Texte intégral
COUR D'APPEL D'AIX-EN-PROVENCE
Chambre 1-8
ARRÊT AU FOND
DU 26 JUIN 2024
N° 2024/ 305
N° RG 22/04474
N° Portalis DBVB-V-B7G-BJDYL
S.A. CA CONSUMER FINANCE
C/
[D] [J] [V]
[C] [S] épouse [V]
Copie exécutoire délivrée le :
à :
Me Sylvain DAMAZ
Décision déférée à la Cour :
Jugement du Tribunal de Proximité de FREJUS en date du 07 Février 2022 enregistrée au répertoire général sous le n° 11-21-0069.
APPELANTE
S.A. CA CONSUMER FINANCE
anciennement dénommée SOFINCO, agissant poursuite et diligences de ses représentants légaux domiciliées au siège sis [Adresse 1]
représentée par Me Sylvain DAMAZ, membre de l'AARPI ADSL, avocat au barreau de MARSEILLE
INTIMES
Monsieur [D] [J] [V]
né le 09 Août 1976 à [Localité 3], demeurant [Adresse 2]
signification DA et conclusions le 05/01/2023 à étude
défaillant
Madame [C] [S] épouse [V]
née le 13 Janvier 1982 à [Localité 4], demeurant [Adresse 2]
signification DA et conclusions le 05/01/2023 à étude
défaillante
*-*-*-*-*
COMPOSITION DE LA COUR
En application des dispositions des articles 805 et 907 du code de procédure civile, l'affaire a été débattue le 15 Avril 2024, en audience publique, les avocats ne s'y étant pas opposés, devant Monsieur Philippe COULANGE, Président, chargé du rapport.
Ce magistrat a rendu compte des plaidoiries dans le délibéré de la Cour, composée de :
Monsieur Philippe COULANGE, Président
Madame Céline ROBIN-KARRER, Conseillère
Monsieur Jean-Paul PATRIARCHE, Conseiller
Greffier lors des débats : Madame Maria FREDON.

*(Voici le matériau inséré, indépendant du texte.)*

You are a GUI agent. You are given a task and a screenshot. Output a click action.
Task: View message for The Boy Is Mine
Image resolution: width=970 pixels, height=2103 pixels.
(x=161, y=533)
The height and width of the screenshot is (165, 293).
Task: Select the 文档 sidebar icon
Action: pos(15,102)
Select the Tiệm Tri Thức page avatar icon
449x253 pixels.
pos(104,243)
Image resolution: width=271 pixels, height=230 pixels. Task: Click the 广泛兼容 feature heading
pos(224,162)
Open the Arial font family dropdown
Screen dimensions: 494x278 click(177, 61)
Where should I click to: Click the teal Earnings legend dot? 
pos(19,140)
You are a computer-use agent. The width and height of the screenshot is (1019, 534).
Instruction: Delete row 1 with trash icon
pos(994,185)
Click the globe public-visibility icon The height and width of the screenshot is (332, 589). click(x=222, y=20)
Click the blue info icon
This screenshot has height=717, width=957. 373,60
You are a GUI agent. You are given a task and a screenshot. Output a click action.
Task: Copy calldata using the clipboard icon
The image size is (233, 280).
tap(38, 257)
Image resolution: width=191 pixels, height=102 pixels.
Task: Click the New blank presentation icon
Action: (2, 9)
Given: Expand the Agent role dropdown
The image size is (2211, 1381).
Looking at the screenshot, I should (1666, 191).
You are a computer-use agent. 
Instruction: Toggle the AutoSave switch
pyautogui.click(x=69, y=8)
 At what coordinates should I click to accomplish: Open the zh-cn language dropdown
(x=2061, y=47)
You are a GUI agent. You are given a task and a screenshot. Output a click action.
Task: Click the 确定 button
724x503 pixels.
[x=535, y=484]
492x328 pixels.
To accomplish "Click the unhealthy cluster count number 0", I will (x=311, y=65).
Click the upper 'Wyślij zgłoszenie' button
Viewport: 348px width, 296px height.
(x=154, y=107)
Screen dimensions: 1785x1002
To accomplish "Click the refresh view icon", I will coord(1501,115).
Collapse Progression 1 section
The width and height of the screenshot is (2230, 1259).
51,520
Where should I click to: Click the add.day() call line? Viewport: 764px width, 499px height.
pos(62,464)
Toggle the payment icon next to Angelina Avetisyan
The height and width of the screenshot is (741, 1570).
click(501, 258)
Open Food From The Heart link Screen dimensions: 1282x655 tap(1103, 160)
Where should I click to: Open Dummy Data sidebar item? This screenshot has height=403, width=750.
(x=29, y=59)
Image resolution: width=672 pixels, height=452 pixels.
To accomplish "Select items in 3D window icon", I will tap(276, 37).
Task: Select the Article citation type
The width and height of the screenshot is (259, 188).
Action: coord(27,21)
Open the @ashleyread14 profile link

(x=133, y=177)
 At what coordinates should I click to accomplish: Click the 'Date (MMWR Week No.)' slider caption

Les parties ont été avisées que le prononcé de la décision aurait lieu par mise à disposition au greffe le 26 Juin 2024.
ARRÊT
Rendu par défaut, prononcé par mise à disposition au greffe le 26 Juin 2024, signé par Monsieur Philippe COULANGE, Président et Madame Maria FREDON, greffière auquel la minute de la décision a été remise par le magistrat signataire.
***
Selon offre préalable acceptée le 07 novembre 2017, la SA CA CONSUMER FINANCE a consenti à Monsieur [V] et à Madame [S] épouse [V] un prêt personnel d'un montant de 23.500 euros au taux conventionnel de 4,698% l'an avec souscription de l'assurance facultative remboursable en 60 mensualités d'un montant de 469,18 euros, assurance comprise.
Les époux [V] ayant cessé d'honorer leurs obligations contractuelles, la SA CA CONSUMER FINANCE leur a adressé une mise en demeure le 28 juillet 2020.
Suivant acte de commissaire de justice du 19 janvier 2021, la SA CA CONSUMER FINANCE a fait assigner les époux [V] aux fins de voir prononcer la résolution judiciaire du contrat et de les voir condamnés au paiement des sommes de 19.005,44 euros assortie des intérêts au taux nominal conventionnel et de 500 euros au titre de l'article 700 du Code de procédure civile.
Par jugement rendu le 7 février 2022, le Tribunal de Proximité de FREJUS a prononcé la résiliation judiciaire du contrat de crédit à compter du 19 janvier 2021, a condamné les époux [V] à lui verser la somme de 8.898,70 euros au principal sans intérêts, a débouté l'établissement de crédit pour le surplus et a condamné les défendeurs aux dépens.
Par déclaration au greffe en date du 25 mars 2022, la SA CA CONSUMER FINANCE a interjeté appel de cette décision. Elle demande à la Cour de réformer le jugement entrepris seulement en ce qu'il a condamné les consorts [V] à lui payer la somme de 8.898,70 euros, de les condamner à lui payer les sommes de 14.843,19 euros selon décompte versé aux débats et de 800 euros sur le fondement de l'article 700 du Code de procédure civile, outre les dépens.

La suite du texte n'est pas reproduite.